When their relationship of four years collapsed, Croatian artists, Olinka Vistica and Drazen Grubisic, came up with the idea of creating an installation with tokens of their shared life and with similar contributions from friends and acquaintances. Over the years, the installation accumulated more and more objects to eventually become a permanent museum in Zagreb. Mounted loosely in the form of documentary theatre, Vanga Somporker Jadughor (produced by IFTA; scripted and directed by Debasish Dutta) is an interesting attempt at dramatizing the genesis of the Museum of Broken Relationships.
A number of objects, and the stories that cling to these, form the narrative bricks of the play, with the narratorial voice cementing all of these together. As director, Dutta tends to privilege the stories over the objects, that is, while the stories receive the desired focus, the need to emphasize the objects through scenographic design remains largely overlooked. After all, exhibits constitute the core of any museum and a theatrical performance striving to convey the essence of a museum has to discover ways of foregrounding the curated objects. Although he puts the images that are projected to otherwise good use, Dutta misses a trick by not presenting images of the actual museum pieces (readily available on the museum’s website) as visual references to the objects handled by the actors. The trope of sporadically adding brush strokes on a canvas to finally come up with a complete image seems superfluous in the scheme of things.

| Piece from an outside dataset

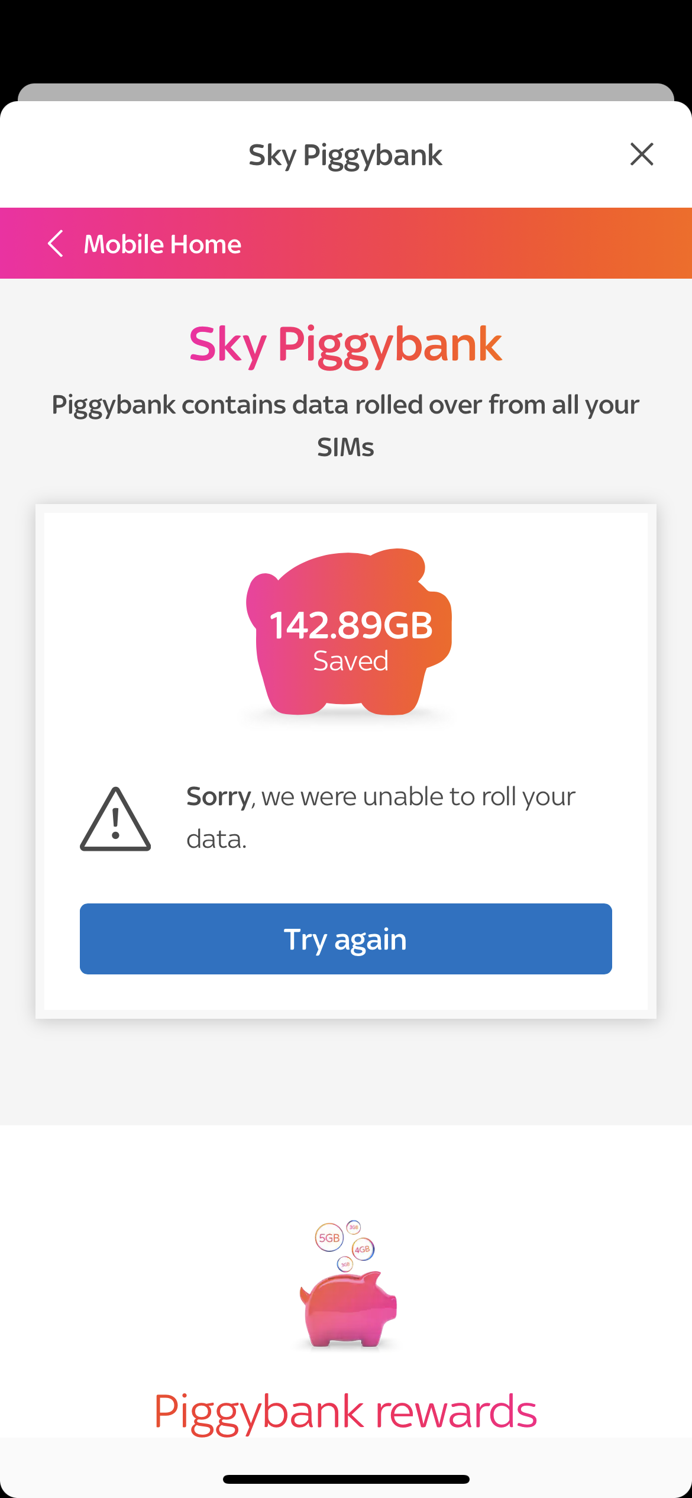This screenshot has height=1498, width=692.
Task: Go back to Mobile Home
Action: 162,244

The young cast comprising Debolina, Reshma, Susmita, Ayush and Subhranil competently rise to the challenge of essaying multiple characters. Dutta’s understated approach to playing the narrator works very well, but he is, at times, inexplicably stiff with his female co-actors. The light design by Prosenjit Banerjee is successful in underscoring the emotional undulations without too much fuss. There is scope to revisit the music design since culturally-local songs can hinder international correspondence.